West Virginia Wesleyan College Director of Career Services and Experiential Learning Dr. Justin Bowers addresses the Buckhannon-Upshur Chamber of Commerce at its monthly meeting Wednesday. / (Photo by Katie Kuba)

WVWC director of Career Services asks Chamber members to consider giving back ‘relationally’ via mentoring and more

BUCKHANNON – West Virginia Wesleyan College’s new director of Career Services and Experiential Learning is eager to connect employers with college students who are asking the question, “What’s next?”

Buckhannon-Upshur Chamber of Commerce Executive Director Tammy Reger said a Chamber board member had recently asked about participating in or creating a mentoring program, so she decided to invite Dr. Justin Bowers, WVWC’s director of Career Services and Experiential Learning, to Wednesday’s monthly meeting.
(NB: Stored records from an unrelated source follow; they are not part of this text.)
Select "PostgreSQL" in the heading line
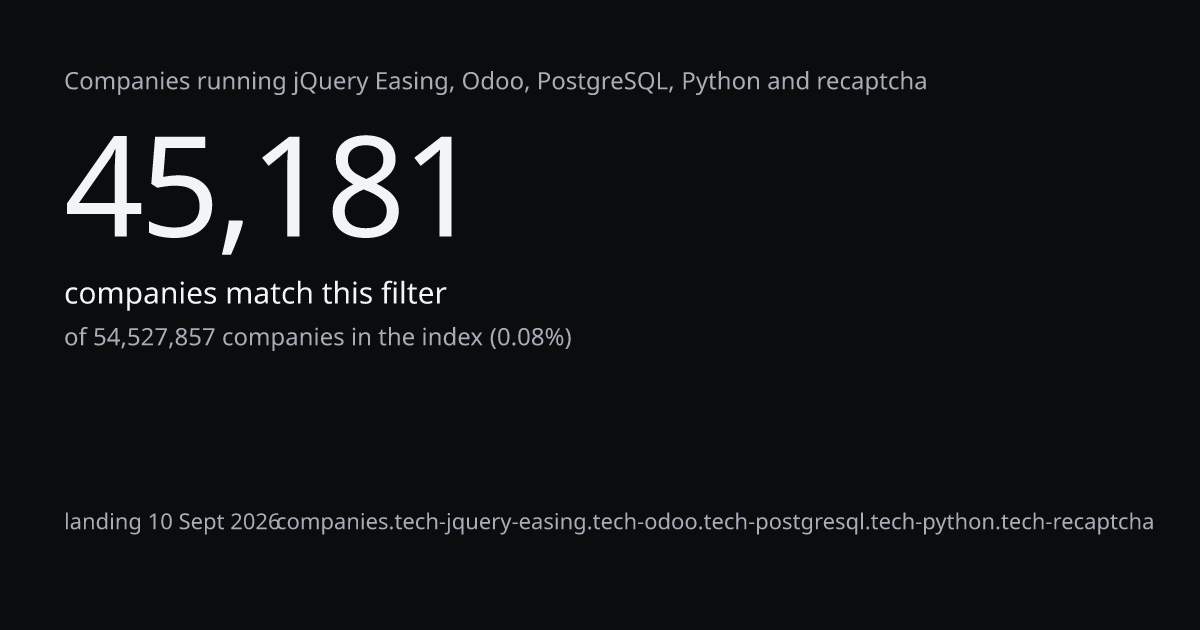Screen dimensions: 1200x630 click(603, 82)
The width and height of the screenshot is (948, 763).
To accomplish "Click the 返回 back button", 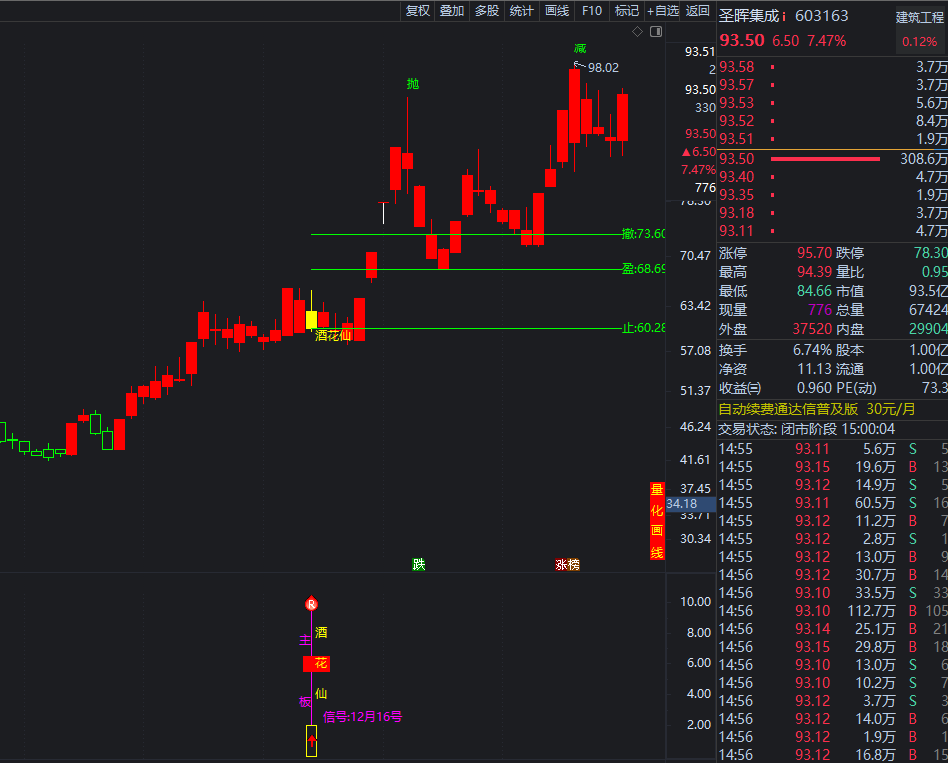I will click(x=698, y=11).
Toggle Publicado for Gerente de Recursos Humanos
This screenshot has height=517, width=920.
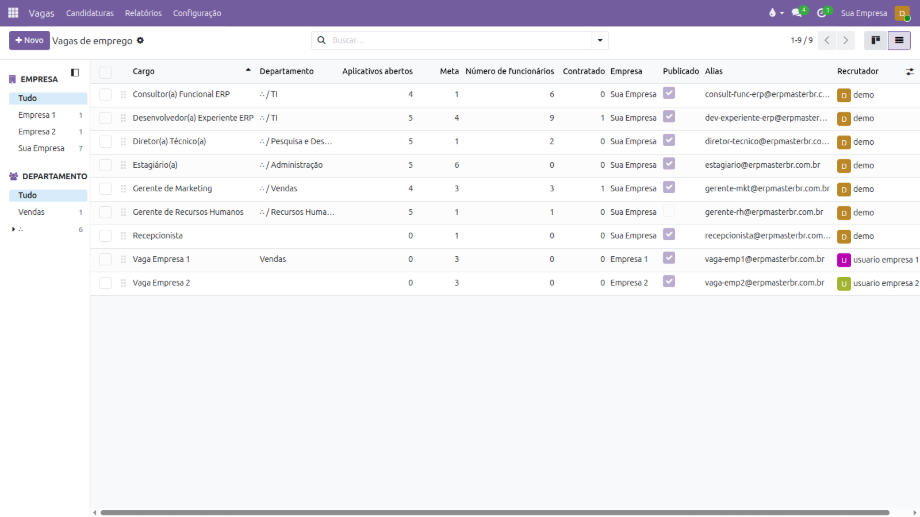pos(669,211)
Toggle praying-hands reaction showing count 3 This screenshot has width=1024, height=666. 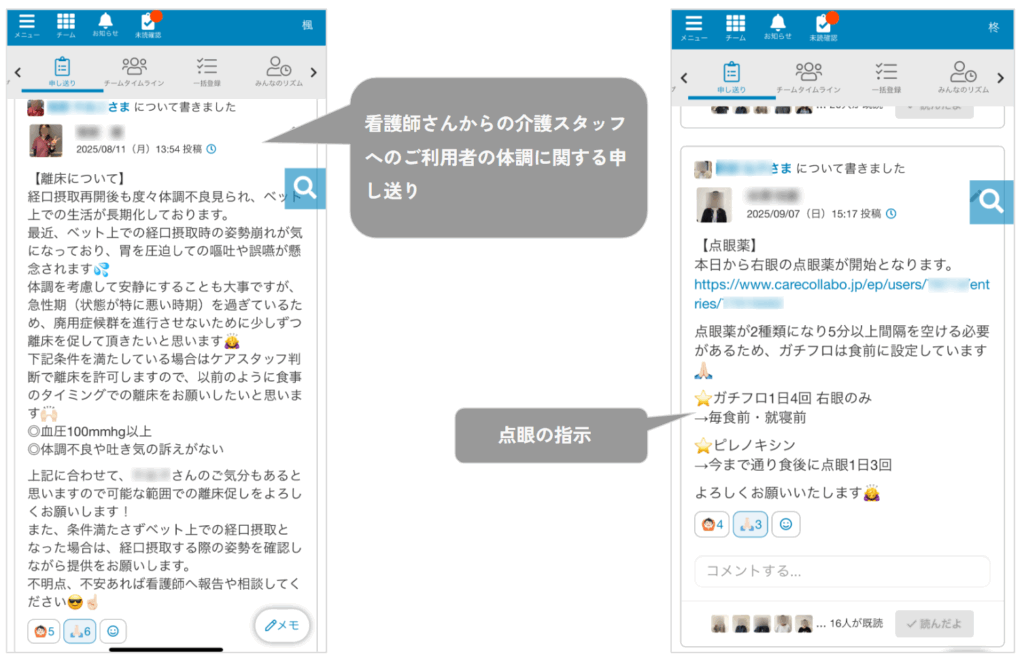[749, 524]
“Justin already is doing [a mentoring] program with Wesleyan, so we invited Justin to come to the Chamber and tell us a little bit about that program and tell us how the Chamber can build on that existing program instead of rebuilding one,” Reger said.

Bowers has been in the position for just about a year and a half.

“I’m relatively new, so this mentoring program officially launches today when one of you says, ‘Yes, I’ll be a mentor,’” he said. “We have wanted to do this and get this started for a long time, and really what my office does is focus on the question for college students of, ‘What’s next?’ We really are asking these students professionally, vocationally, graduate school-wise, ‘What is the next step that you need to take to go after whatever it is that you’re pursuing?’”

“That entails everything from your typical understanding of career services like resume coaching, interviews, how to network professionally, but then a lot of it becomes relational focused,” Bowers added. “I would imagine that if each of you thinks back to your own professional development, you’ve had someone who mentored you along the way. Whether it was formal or whether it was formal or whether it was informal, somebody helped you get to where you are – and that’s why we’ve wanted to do this for a long time is really to create more relational networks for these students.”

Bowers said a common question that frequently pops up is how established employers and businesses can give back to the community.

“I think a lot of times, especially with people in this room, how that’s coming at you is, ‘Would you fund this? Would you donate? Would you give?’ and what we’re thinking about is, and what we’re asking is, ‘Can you give back relationally?’”

Most times, it’s the quality of the relationship between the mentor and student that makes the biggest difference, and there are also several ways to give back relationally, Bowers said.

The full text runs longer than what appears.